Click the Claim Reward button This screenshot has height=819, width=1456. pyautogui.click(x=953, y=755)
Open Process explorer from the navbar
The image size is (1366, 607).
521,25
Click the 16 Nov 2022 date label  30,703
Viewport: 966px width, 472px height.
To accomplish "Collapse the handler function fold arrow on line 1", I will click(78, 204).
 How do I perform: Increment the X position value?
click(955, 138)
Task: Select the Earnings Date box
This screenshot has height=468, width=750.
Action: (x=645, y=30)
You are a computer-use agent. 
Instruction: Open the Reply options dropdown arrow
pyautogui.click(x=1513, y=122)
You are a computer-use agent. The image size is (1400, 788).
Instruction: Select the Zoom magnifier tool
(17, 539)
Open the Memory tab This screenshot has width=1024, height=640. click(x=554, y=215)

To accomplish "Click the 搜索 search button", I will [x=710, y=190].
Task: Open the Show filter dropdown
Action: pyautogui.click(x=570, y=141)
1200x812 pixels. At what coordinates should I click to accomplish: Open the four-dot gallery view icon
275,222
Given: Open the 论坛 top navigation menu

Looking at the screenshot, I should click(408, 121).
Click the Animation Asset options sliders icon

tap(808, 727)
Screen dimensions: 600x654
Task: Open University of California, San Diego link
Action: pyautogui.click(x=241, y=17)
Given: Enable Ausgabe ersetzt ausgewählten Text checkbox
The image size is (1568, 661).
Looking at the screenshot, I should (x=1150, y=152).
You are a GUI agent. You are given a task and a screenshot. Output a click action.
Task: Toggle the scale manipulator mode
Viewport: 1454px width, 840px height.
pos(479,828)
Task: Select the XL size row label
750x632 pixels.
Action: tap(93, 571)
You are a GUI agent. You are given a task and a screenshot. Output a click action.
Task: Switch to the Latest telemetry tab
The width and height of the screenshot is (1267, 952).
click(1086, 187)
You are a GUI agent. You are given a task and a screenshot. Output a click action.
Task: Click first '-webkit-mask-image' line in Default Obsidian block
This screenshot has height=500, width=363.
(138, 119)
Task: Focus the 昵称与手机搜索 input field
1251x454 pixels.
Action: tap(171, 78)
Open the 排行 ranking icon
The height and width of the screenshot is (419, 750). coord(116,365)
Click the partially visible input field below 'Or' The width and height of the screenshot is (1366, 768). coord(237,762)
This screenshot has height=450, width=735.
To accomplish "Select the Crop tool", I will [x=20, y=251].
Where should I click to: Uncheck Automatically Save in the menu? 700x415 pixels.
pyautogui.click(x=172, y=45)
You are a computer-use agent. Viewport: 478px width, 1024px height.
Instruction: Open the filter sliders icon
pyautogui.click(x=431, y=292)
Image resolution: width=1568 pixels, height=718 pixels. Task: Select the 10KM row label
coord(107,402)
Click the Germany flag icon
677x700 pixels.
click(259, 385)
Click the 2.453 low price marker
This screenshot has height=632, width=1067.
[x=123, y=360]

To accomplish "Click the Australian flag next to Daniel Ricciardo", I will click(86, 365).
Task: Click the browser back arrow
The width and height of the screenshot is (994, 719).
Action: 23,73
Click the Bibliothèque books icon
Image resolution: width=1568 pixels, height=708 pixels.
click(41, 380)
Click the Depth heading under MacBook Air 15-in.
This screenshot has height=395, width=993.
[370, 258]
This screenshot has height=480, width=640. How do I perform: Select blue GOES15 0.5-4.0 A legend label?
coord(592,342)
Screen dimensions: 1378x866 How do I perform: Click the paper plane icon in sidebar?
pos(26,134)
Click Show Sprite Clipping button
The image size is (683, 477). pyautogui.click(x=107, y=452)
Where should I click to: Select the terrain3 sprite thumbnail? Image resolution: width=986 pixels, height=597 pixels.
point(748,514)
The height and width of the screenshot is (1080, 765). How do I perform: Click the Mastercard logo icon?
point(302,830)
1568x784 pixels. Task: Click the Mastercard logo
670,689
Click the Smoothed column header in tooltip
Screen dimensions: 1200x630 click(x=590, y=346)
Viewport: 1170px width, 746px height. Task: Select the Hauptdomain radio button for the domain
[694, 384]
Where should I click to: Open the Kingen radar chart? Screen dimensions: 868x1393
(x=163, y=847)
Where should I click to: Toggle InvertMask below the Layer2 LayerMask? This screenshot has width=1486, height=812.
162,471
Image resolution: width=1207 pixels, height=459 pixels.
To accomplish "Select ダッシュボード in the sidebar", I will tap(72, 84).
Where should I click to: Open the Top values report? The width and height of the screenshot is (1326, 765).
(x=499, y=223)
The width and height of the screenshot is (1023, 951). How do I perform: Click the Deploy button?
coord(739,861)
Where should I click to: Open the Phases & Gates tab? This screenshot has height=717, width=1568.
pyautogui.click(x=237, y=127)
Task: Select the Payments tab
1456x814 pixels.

· · · · ·

> Problem details
Please repeat the listing exactly, with nothing left out.

> Result for this exercise
Click the Claim Reward button This screenshot has height=819, width=1456. pyautogui.click(x=953, y=755)
Open Process explorer from the navbar
The image size is (1366, 607).
521,25
Click the 16 Nov 2022 date label  30,703
Viewport: 966px width, 472px height.
To accomplish "Collapse the handler function fold arrow on line 1", I will click(78, 204).
 How do I perform: Increment the X position value?
click(955, 138)
Task: Select the Earnings Date box
This screenshot has height=468, width=750.
Action: (x=645, y=30)
You are a computer-use agent. 
Instruction: Open the Reply options dropdown arrow
pyautogui.click(x=1513, y=122)
You are a computer-use agent. The image size is (1400, 788).
Instruction: Select the Zoom magnifier tool
(17, 539)
Open the Memory tab This screenshot has width=1024, height=640. click(x=554, y=215)

To accomplish "Click the 搜索 search button", I will [x=710, y=190].
Task: Open the Show filter dropdown
Action: pyautogui.click(x=570, y=141)
1200x812 pixels. At what coordinates should I click to accomplish: Open the four-dot gallery view icon
275,222
Given: Open the 论坛 top navigation menu

Looking at the screenshot, I should click(408, 121).
Click the Animation Asset options sliders icon

tap(808, 727)
Screen dimensions: 600x654
Task: Open University of California, San Diego link
Action: pyautogui.click(x=241, y=17)
Given: Enable Ausgabe ersetzt ausgewählten Text checkbox
The image size is (1568, 661).
Looking at the screenshot, I should (x=1150, y=152).
You are a GUI agent. You are given a task and a screenshot. Output a click action.
Task: Toggle the scale manipulator mode
Viewport: 1454px width, 840px height.
pos(479,828)
Task: Select the XL size row label
750x632 pixels.
Action: tap(93, 571)
You are a GUI agent. You are given a task and a screenshot. Output a click action.
Task: Switch to the Latest telemetry tab
The width and height of the screenshot is (1267, 952).
click(1086, 187)
You are a GUI agent. You are given a task and a screenshot. Output a click action.
Task: Click first '-webkit-mask-image' line in Default Obsidian block
This screenshot has height=500, width=363.
(138, 119)
Task: Focus the 昵称与手机搜索 input field
1251x454 pixels.
Action: tap(171, 78)
Open the 排行 ranking icon
The height and width of the screenshot is (419, 750). coord(116,365)
Click the partially visible input field below 'Or' The width and height of the screenshot is (1366, 768). coord(237,762)
This screenshot has height=450, width=735.
To accomplish "Select the Crop tool", I will [x=20, y=251].
Where should I click to: Uncheck Automatically Save in the menu? 700x415 pixels.
pyautogui.click(x=172, y=45)
You are a computer-use agent. Viewport: 478px width, 1024px height.
Instruction: Open the filter sliders icon
pyautogui.click(x=431, y=292)
Image resolution: width=1568 pixels, height=718 pixels. Task: Select the 10KM row label
coord(107,402)
Click the Germany flag icon
677x700 pixels.
click(259, 385)
Click the 2.453 low price marker
This screenshot has height=632, width=1067.
[x=123, y=360]

To accomplish "Click the Australian flag next to Daniel Ricciardo", I will click(86, 365).
Task: Click the browser back arrow
The width and height of the screenshot is (994, 719).
Action: 23,73
Click the Bibliothèque books icon
Image resolution: width=1568 pixels, height=708 pixels.
click(41, 380)
Click the Depth heading under MacBook Air 15-in.
This screenshot has height=395, width=993.
[370, 258]
This screenshot has height=480, width=640. How do I perform: Select blue GOES15 0.5-4.0 A legend label?
coord(592,342)
Screen dimensions: 1378x866 How do I perform: Click the paper plane icon in sidebar?
pos(26,134)
Click Show Sprite Clipping button
The image size is (683, 477). pyautogui.click(x=107, y=452)
Where should I click to: Select the terrain3 sprite thumbnail? Image resolution: width=986 pixels, height=597 pixels.
point(748,514)
The height and width of the screenshot is (1080, 765). How do I perform: Click the Mastercard logo icon?
point(302,830)
1568x784 pixels. Task: Click the Mastercard logo
670,689
Click the Smoothed column header in tooltip
Screen dimensions: 1200x630 click(x=590, y=346)
Viewport: 1170px width, 746px height. Task: Select the Hauptdomain radio button for the domain
[694, 384]
Where should I click to: Open the Kingen radar chart? Screen dimensions: 868x1393
(x=163, y=847)
Where should I click to: Toggle InvertMask below the Layer2 LayerMask? This screenshot has width=1486, height=812.
162,471
Image resolution: width=1207 pixels, height=459 pixels.
To accomplish "Select ダッシュボード in the sidebar", I will tap(72, 84).
Where should I click to: Open the Top values report? The width and height of the screenshot is (1326, 765).
(x=499, y=223)
The width and height of the screenshot is (1023, 951). How do I perform: Click the Deploy button?
coord(739,861)
Where should I click to: Open the Phases & Gates tab? This screenshot has height=717, width=1568.
pyautogui.click(x=237, y=127)
Task: Select the Payments tab
1456x814 pixels.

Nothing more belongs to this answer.